EXERCISE INSTRUCTIONS:
Rewrite the stretch of material from the line containing "Open macOS Control" through the line containing "Action: coord(82,60)", both ends included, keeping every request line as it is. Scale each coordinate in the answers by 2.05, rounding to whole numbers with halves rounded up, and leave all numbers in the requests unchanged.

PROVIDED RECORDS:

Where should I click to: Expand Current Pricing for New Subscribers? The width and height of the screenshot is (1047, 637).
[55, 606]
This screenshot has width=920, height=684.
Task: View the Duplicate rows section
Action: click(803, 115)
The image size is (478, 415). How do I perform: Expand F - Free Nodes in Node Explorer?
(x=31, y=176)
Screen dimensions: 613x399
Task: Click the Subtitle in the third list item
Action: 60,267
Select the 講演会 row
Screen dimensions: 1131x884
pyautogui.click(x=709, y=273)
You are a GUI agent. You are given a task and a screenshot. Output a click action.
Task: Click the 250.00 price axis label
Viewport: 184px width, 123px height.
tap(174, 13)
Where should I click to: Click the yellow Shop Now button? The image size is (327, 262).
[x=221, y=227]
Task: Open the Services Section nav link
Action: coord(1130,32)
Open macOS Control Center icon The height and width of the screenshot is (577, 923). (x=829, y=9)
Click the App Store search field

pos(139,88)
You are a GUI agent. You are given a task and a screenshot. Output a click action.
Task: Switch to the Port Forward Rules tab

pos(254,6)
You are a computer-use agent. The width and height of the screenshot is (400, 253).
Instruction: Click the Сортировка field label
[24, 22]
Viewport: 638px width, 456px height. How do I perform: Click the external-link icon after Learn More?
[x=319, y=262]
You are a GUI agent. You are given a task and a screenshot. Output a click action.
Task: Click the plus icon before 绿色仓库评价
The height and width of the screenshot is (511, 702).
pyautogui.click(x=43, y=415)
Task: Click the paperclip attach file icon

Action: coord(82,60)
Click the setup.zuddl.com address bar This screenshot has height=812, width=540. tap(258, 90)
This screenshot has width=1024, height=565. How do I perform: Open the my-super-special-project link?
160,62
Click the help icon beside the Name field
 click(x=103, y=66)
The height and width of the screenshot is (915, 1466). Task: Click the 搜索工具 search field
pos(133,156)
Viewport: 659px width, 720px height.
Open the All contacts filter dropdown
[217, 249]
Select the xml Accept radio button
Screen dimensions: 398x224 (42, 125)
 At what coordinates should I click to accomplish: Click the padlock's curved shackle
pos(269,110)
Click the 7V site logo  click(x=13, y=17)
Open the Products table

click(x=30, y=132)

SOLUTION:
Open macOS Control Center icon The height and width of the screenshot is (577, 923). (x=1699, y=18)
Click the App Store search field

pos(285,180)
You are a GUI agent. You are given a task and a screenshot. Output a click action.
Task: Switch to the Port Forward Rules tab

pos(521,12)
You are a computer-use agent. The width and height of the screenshot is (400, 253).
Instruction: Click the Сортировка field label
[49, 45]
Viewport: 638px width, 456px height. How do I perform: Click the external-link icon after Learn More?
[x=654, y=537]
You are a GUI agent. You are given a task and a screenshot. Output a click action.
Task: Click the plus icon before 绿色仓库评价
The height and width of the screenshot is (511, 702).
pyautogui.click(x=88, y=851)
Task: Click the paperclip attach file icon

Action: coord(168,123)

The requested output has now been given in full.